# Document text start

To understand the effect of the parameter \(\alpha ^{\prime}\) (or equivalently, \(\beta ^{\prime}\)) on ct-SNE embeddings (Q3), we study ct-SNE embeddings on the synthetic dataset with the prior fixed to be the cluster labels in dimensions 1–4. First, we try to understand the relation between the ct-SNE objective and the parameter \(\alpha ^{\prime}\) (or equivalently, \(\beta ^{\prime}\)). We evaluated the ct-SNE objective (Eq. 5) on the ct-SNE embeddings obtained by ranging \(\beta ^{\prime}\) (and \(\alpha ^{\prime}\) correspondingly) from 0.01 (strong prior removal effect) to 1.0 (no prior remove effect, equivalent to t-SNE) with step size 0.1. We also evaluated the t-SNE objective (first term in Eq. 5) and the second term in Eq. 5 (the only term that depends on the prior, subsequently referred to as the prior term) for the ct-SNE embeddings associated with various \(\beta ^{\prime}\)s.

Figure 8a visualizes the values of the ct-SNE objective, t-SNE objective, and ct-SNE prior term against different \(\beta ^{\prime}\)s. Observe that by using a prior, the ct-SNE embedding achieves a better approximation to the higher dimensional data. That is, ct-SNE achieves a lower KL-divergence (lowest at \(\beta ^{\prime} = 0.2\)) than t-SNE does (\(\beta ^{\prime} = 1\)). This is because the prior term in the ct-SNE objective can be negative. Although the t-SNE objective increases when \(\beta ^{\prime}\) decreases, it is compensated by the negative value contributed by the prior term. Indeed, by factoring out certain prior from the lower dimensional embedding, the necessity of the embedding to represent the prior is alleviated, enabling ct-SNE to have more freedom to approximate the high-dimensional proximities.

Fig. 8
figure 8

Visualizing the effect of different \(\beta ^{\prime}\)s (\(\alpha ^{\prime}\)s) have on the ct-SNE embeddings. The embeddings are computed on the synthetic dataset with the prior information to be the cluster labels in dimensions 1–4. a The values of ct-SNE objective (green), t-SNE objective (blue), and ct-SNE prior term (orange) against different \(\beta ^{\prime}\)s. ct-SNE achieves smaller KL-divergence than t-SNE. b ct-SNE embedding with \(\beta ^{\prime} = 0.2\) has smallest KL-divergences but is not the best visualization. c ct-SNE embedding with \(\beta ^{\prime}=0.01\) gives a better visualization (Color figure online)

# Document text end

#### [What is asked]
• 1. Print the portion of the ct-SNE text between "Figure 8a visualizes the" and "the high-dimensional proximities.", inclusive.
• 2. In Figure 8a of the ct-SNE text, what color is used to plot the t-SNE objective?
The data that come next are drawn from a separate source.

# Given information start

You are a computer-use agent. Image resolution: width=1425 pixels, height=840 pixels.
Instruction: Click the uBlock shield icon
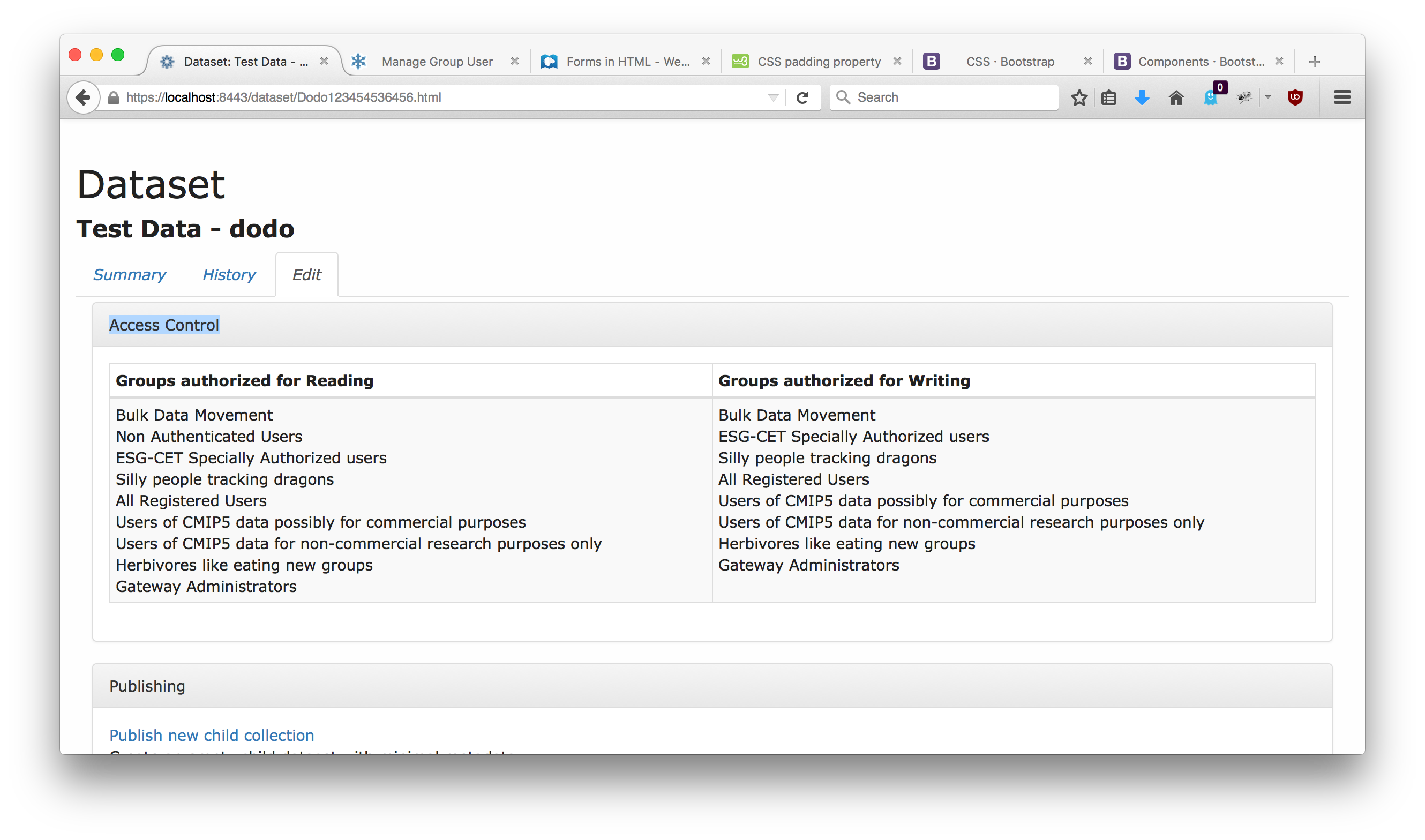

# Given information end

#### [Answers per task]
• 1.
Figure 8a visualizes the values of the ct-SNE objective, t-SNE objective, and ct-SNE prior term against different \(\beta ^{\prime}\)s. Observe that by using a prior, the ct-SNE embedding achieves a better approximation to the higher dimensional data. That is, ct-SNE achieves a lower KL-divergence (lowest at \(\beta ^{\prime} = 0.2\)) than t-SNE does (\(\beta ^{\prime} = 1\)). This is because the prior term in the ct-SNE objective can be negative. Although the t-SNE objective increases when \(\beta ^{\prime}\) decreases, it is compensated by the negative value contributed by the prior term. Indeed, by factoring out certain prior from the lower dimensional embedding, the necessity of the embedding to represent the prior is alleviated, enabling ct-SNE to have more freedom to approximate the high-dimensional proximities.

• 2. Blue.